# yogurt flavoring



## newbie nubian (Feb 7, 2009)

Do you add anything to the milk before you add culture to make your yogurt flavored? I was thinking about vanilla. 

Can I add some sugar to the milk before I add the culture?

Thanks.


----------



## hsmomof4 (Oct 31, 2008)

I add both vanilla extract (2 T. per gallon) and sugar or Splenda (1 c. per gallon--though obviously, you can add more or less, depending on your personal tastes) along with 2 pkts of Knox unflavored gelatin per gallon to my milk when I start to heat it up. I found that the gelatin disolved better this way and the alcohol in the vanilla extract has time to evaporate. I could taste the alcohol when I added the vanilla later on. Then I heat the milk to 180/185, stirring well with a whisk occasionally while heating. I cool the milk back down in an ice water bath and add my culture when it reaches the right temperature (120-ish).


----------



## newbie nubian (Feb 7, 2009)

Thank you!


----------



## wolfgang (Nov 27, 2007)

HI,
I add gelatin to thicken it.

I don't heat to 180°... I prefer using the fresh milk (NO pastuerizing). I heat about 2 cups up to about 120° and add the gelatin and whisk. Cool this down to about 110° before adding to the rest of the milk with the starter.
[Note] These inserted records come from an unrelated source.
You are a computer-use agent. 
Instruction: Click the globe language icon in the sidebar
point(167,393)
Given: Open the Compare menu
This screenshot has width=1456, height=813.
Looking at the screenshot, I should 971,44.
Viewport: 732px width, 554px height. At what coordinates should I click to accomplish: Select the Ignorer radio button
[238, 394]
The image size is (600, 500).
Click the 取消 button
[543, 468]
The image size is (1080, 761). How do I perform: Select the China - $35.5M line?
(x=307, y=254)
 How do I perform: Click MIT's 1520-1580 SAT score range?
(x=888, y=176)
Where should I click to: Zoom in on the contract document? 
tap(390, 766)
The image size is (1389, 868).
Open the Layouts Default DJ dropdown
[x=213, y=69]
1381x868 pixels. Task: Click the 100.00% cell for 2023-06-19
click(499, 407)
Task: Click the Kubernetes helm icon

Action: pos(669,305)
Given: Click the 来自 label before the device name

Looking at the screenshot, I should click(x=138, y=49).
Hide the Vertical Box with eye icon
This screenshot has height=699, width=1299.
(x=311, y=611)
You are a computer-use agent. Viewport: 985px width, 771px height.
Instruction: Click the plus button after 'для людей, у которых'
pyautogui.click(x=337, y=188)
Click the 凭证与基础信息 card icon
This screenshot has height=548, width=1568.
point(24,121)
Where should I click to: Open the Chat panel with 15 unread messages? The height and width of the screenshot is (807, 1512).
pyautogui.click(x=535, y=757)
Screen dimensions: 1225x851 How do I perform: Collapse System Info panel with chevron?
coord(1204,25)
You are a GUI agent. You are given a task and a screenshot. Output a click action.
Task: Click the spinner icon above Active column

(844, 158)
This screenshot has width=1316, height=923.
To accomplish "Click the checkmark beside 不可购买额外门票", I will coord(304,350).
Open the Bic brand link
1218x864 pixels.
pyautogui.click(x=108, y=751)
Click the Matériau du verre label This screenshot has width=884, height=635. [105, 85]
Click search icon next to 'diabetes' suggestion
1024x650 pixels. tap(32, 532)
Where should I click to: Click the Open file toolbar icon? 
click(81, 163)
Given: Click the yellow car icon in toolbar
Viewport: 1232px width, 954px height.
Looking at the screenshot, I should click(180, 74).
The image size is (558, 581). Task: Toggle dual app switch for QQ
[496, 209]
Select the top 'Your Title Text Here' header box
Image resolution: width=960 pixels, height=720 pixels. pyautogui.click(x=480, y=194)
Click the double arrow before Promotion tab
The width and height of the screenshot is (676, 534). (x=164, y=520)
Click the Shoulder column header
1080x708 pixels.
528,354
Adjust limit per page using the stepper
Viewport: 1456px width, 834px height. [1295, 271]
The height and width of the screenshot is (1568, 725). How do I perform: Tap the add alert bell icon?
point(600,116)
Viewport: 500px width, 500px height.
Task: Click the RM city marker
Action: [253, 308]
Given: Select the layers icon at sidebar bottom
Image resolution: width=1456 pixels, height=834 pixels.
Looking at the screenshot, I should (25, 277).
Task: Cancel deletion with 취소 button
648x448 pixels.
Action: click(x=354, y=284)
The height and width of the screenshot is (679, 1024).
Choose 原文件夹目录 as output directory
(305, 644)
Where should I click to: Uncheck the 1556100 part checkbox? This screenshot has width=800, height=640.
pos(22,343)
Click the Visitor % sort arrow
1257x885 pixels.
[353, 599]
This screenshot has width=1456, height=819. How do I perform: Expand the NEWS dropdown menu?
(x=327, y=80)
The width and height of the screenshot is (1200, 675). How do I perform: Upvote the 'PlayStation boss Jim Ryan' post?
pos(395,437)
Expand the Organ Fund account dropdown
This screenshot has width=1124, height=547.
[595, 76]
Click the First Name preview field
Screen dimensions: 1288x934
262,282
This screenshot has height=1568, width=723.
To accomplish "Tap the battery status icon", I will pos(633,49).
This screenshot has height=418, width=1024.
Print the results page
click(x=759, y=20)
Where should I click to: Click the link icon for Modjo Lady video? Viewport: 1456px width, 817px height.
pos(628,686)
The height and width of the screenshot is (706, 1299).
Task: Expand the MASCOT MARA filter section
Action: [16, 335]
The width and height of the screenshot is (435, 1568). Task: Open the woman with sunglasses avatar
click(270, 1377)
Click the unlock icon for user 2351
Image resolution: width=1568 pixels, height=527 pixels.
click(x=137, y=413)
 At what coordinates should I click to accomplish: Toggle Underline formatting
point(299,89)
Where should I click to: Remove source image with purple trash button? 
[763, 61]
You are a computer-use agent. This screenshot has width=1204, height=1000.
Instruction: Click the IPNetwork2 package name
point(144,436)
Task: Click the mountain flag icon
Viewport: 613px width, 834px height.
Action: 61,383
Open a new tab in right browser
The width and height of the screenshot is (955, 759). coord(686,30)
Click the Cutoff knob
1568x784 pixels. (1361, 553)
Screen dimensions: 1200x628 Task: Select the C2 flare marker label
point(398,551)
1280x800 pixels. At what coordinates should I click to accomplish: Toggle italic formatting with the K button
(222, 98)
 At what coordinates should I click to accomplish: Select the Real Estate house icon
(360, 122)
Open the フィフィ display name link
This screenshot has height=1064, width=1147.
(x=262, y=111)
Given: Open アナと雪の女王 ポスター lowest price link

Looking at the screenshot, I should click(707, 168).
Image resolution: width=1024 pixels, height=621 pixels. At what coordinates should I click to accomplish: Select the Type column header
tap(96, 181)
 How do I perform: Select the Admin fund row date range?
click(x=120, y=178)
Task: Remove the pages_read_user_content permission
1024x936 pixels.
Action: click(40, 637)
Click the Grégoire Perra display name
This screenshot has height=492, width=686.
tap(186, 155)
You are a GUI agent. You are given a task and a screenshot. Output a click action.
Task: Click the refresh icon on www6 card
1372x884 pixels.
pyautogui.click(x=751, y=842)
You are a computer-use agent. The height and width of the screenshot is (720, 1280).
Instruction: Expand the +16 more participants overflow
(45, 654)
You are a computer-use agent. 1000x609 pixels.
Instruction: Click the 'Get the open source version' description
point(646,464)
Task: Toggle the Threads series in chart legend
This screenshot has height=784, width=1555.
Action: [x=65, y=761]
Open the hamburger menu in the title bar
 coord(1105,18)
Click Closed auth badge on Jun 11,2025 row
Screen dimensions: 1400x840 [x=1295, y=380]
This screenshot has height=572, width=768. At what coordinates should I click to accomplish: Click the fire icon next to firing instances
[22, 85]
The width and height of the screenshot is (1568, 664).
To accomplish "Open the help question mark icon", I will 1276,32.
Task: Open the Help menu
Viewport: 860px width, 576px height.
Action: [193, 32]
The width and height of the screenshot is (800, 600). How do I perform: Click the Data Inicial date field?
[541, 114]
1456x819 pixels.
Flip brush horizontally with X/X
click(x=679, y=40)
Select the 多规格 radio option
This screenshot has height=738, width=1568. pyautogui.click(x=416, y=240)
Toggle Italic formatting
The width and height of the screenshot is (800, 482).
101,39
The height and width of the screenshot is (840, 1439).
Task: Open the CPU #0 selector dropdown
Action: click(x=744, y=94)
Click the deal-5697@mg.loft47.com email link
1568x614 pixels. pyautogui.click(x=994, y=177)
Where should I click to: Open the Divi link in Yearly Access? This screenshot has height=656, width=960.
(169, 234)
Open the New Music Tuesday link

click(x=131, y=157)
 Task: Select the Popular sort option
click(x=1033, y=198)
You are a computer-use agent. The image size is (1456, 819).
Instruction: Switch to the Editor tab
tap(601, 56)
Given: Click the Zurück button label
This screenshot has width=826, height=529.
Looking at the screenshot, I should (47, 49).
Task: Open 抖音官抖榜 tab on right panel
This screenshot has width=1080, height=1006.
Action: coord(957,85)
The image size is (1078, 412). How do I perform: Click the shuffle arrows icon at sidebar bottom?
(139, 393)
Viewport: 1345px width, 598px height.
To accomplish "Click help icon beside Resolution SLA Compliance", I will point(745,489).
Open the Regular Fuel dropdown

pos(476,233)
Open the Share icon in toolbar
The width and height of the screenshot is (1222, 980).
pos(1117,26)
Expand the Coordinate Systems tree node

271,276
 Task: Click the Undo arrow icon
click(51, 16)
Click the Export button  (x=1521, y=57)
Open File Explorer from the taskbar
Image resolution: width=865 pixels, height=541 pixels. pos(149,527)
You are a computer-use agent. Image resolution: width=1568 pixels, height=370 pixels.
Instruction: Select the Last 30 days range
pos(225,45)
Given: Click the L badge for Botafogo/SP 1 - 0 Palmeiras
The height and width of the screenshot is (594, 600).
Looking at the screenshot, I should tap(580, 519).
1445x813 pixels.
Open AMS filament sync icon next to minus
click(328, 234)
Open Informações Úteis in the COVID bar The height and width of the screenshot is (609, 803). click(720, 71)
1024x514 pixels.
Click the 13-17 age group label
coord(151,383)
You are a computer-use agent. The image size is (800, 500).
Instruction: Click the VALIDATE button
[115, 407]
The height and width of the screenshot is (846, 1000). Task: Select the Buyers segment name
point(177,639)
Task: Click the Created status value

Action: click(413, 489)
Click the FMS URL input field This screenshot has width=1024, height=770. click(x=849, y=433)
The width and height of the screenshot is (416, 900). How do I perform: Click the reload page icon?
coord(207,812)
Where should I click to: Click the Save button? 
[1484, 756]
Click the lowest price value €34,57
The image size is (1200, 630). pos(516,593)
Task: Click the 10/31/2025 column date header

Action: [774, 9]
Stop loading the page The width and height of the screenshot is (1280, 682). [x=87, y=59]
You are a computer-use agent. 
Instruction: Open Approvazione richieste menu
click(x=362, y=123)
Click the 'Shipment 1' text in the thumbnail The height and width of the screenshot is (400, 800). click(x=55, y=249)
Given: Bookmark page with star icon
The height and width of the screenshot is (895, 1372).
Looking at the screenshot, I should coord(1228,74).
I have a yogourmet. I leave it for the required hrs.

Right before you refrigerate it, add honey OR maple syrup. 

Michele


----------



## Sondra (Oct 25, 2007)

I also add flavoring just before refrigeration


----------



## Ozark Lady (Mar 21, 2010)

I make my yogurt, and just before refrigerating, I add some homemade jam, this gives me flavor and sweetness all at the same time. And if I need to save out a starter culture for my ice trays, I skip the knox on that batch. Then I simply add jello gelatin to that batch, and it is flavored yogurt, without fruit.


----------